Toda and Laguerre-Freud equations and tau functions for hypergeometric discrete multiple orthogonal polynomials

TL;DR

This paper explores the connection between hypergeometric discrete multiple orthogonal polynomials, tau functions, and integrable systems, revealing new solutions to Toda-type equations and characterizing their recurrence relations.

Contribution

It introduces tau function representations for these polynomials, links them to integrable equations, and characterizes Laguerre-Freud equations for specific polynomial families.

Findings

Tau functions expressed as double Wronskians of hypergeometric series.

Solutions to multicomponent Toda and Nijhoff-Capel equations.

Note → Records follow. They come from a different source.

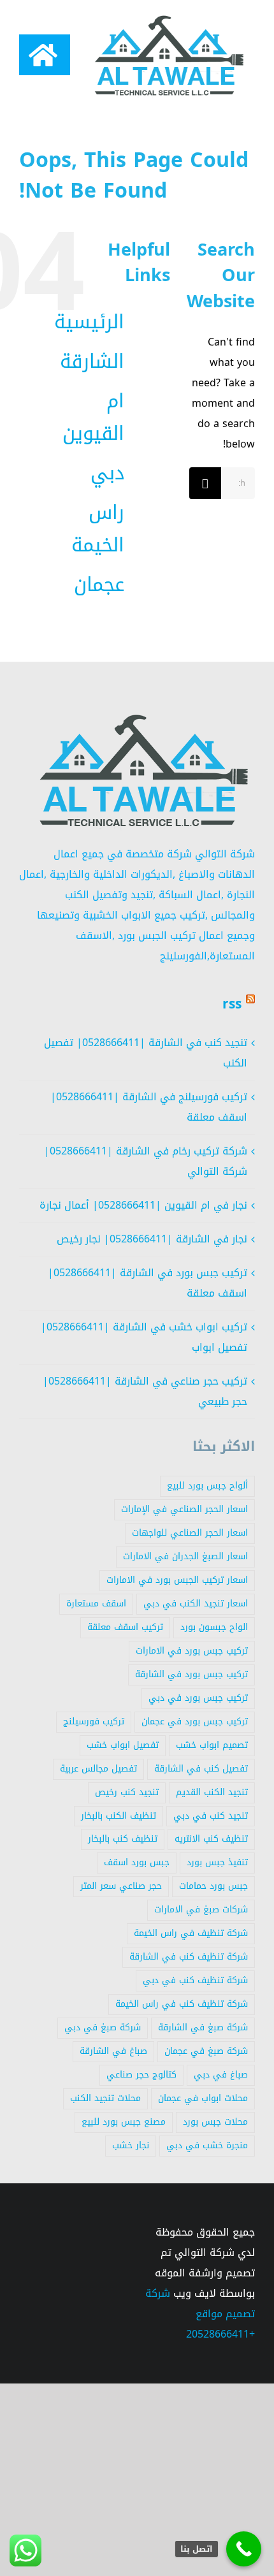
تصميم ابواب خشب (212, 1745)
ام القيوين (93, 417)
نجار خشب (130, 2145)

Recursion coefficients satisfy new nonlinear Laguerre-Freud equations.

Abstract

In this paper, the authors investigate the case of discrete multiple orthogonal polynomials with two weights on the step line, which satisfy Pearson equations. The discrete multiple orthogonal polynomials in question are expressed in terms of tau functions, which are double Wronskians of generalized hypergeometric series. The shifts in the spectral parameter for type II and type I multiple orthogonal polynomials are described using banded matrices. It is demonstrated that these polynomials offer solutions to multicomponent integrable extensions of the nonlinear Toda equations. Additionally, the paper characterizes extensions of the Nijhoff-Capel totally discrete Toda equations. The hypergeometric $\tau$-functions are shown to provide solutions to these integrable nonlinear equations. Furthermore, the authors explore Laguerre-Freud equations, nonlinear equations for the recursion coefficients, with a particular focus on the multiple Charlier, generalized multiple Charlier, multiple Meixner II, and generalized multiple Meixner II cases.